After buying Southgate Roller Rink in 2011, Josh and Erin Rhoads slowly added live music (instead of the pop hits that usually dominate rink soundtracks). By 2019, Southgate functioned as White Center’s de facto indoor music venue, with concerts in the middle of the rink every Friday night, smaller shows in the back bar, and events like Pride Skate every so often. And those gatherings should return once it’s safe to do so, Josh says.
That shift toward queer and artistic nightlife is happening across the unincorporated suburb just south of West Seattle. The Lumber Yard, a gay bar, opened in 2017. So did the monster taproom Beer Star. An immense second location of Capitol Hill’s Unicorn was supposed to land in 2020, but has been delayed until, you know, a 15,000-square-foot bar can legally open. A second gay bar, the Swallow, opened in 2019 but closed permanently in 2020.
It’s been replaced by Boombox Bar, a space drenched in pink neon light. “We’re not explicitly just a gay bar, but we wanted to continue to make it an LGBTQ-friendly space,” owner Amy McCormack says.
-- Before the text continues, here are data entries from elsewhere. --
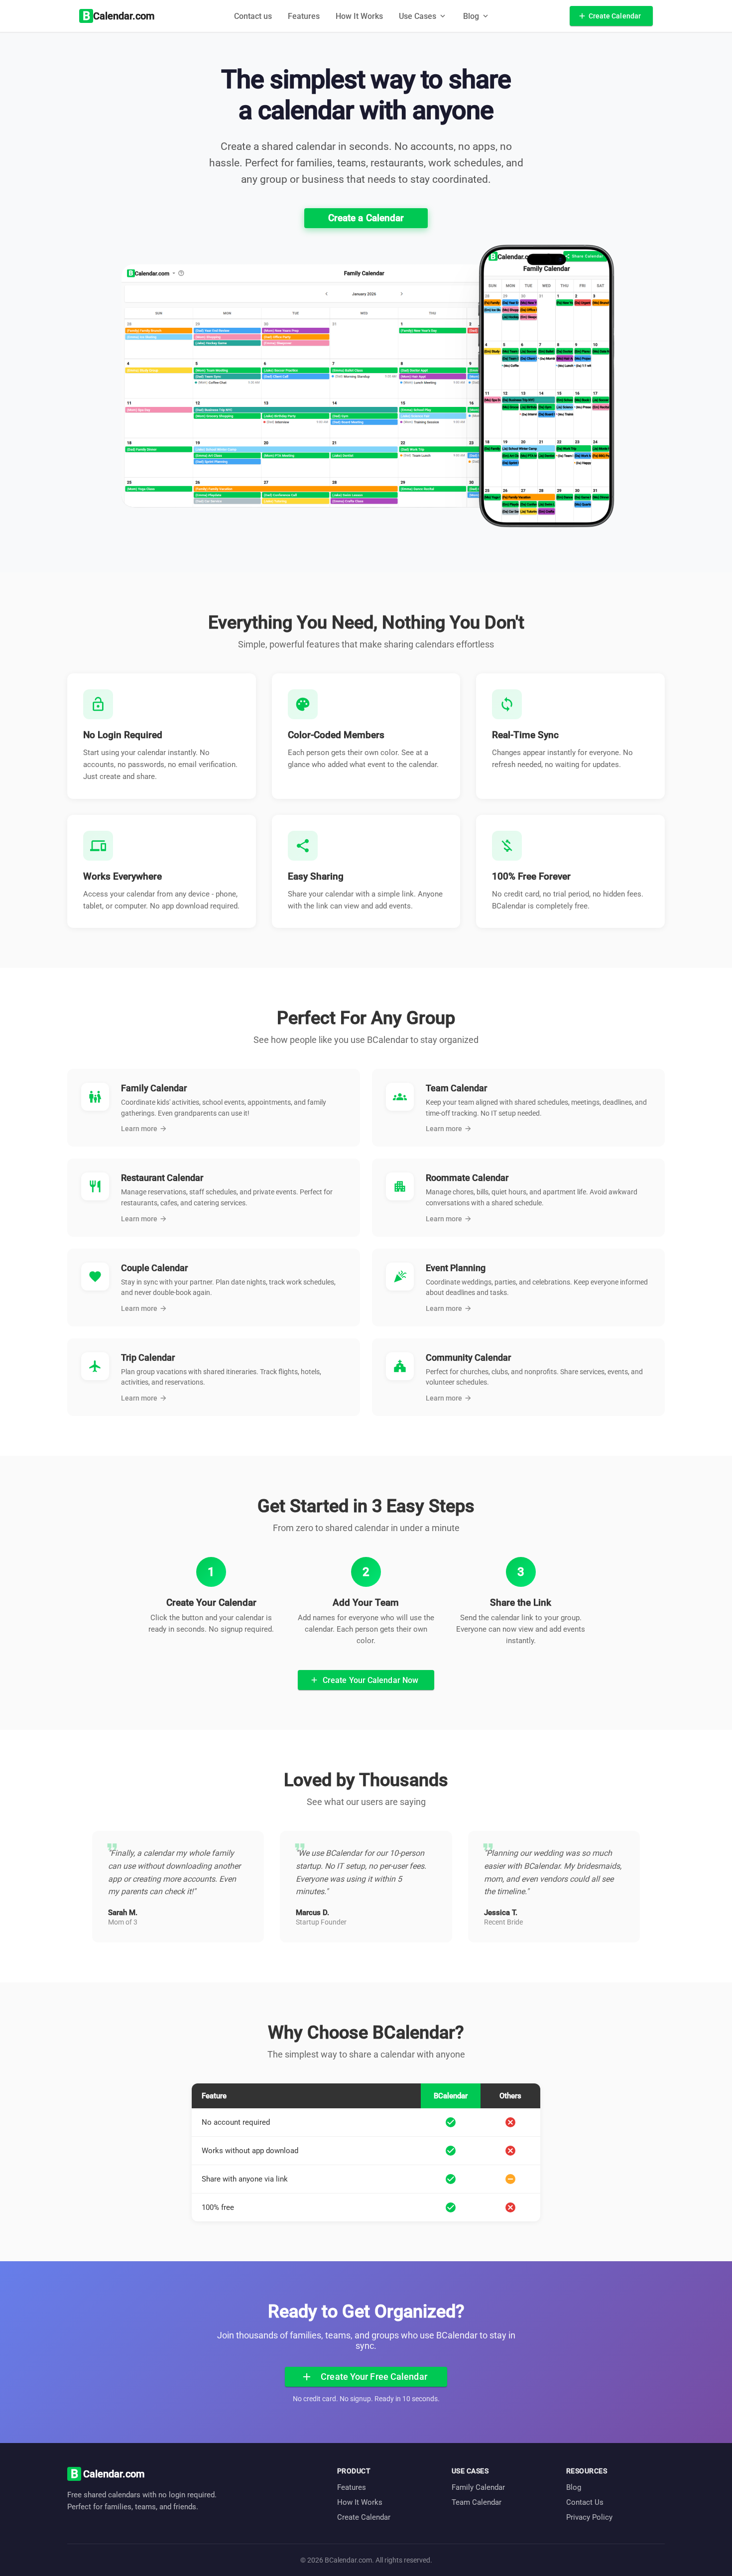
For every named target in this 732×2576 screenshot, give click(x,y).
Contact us (253, 16)
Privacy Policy (589, 2517)
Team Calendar (476, 2502)
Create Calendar (363, 2517)
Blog (573, 2487)
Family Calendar (478, 2487)
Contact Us (585, 2502)
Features (304, 16)
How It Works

She’s heard from neighbors that White Center has long been a safe space; new businesses just make that more prominent. But as former arts neighborhoods like Fremont and Capitol Hill become bastions of tech wealth, some people are leaving the city for ’burbs nearby.
Of course, anytime you talk about development—new businesses, new nightlife—questions of gentrification arise. McCormack herself is new to the neighborhood (though she lives in adjacent West Seattle). She says she opened Boombox because she sees potential, but she’s wary of eroding the area’s rich diversity (the population is only around 40 percent white). You can still grab some of the best tacos in the region at Taqueria la Fondita alongside Vietnamese, Salvadorean, and Cajun food. “Some of me is a bit hesitant to say like, ‘Oh it’s the next Capitol Hill,’ for that reason,” McCormack says, “because I don’t want to see what happened in Capitol Hill happen there.”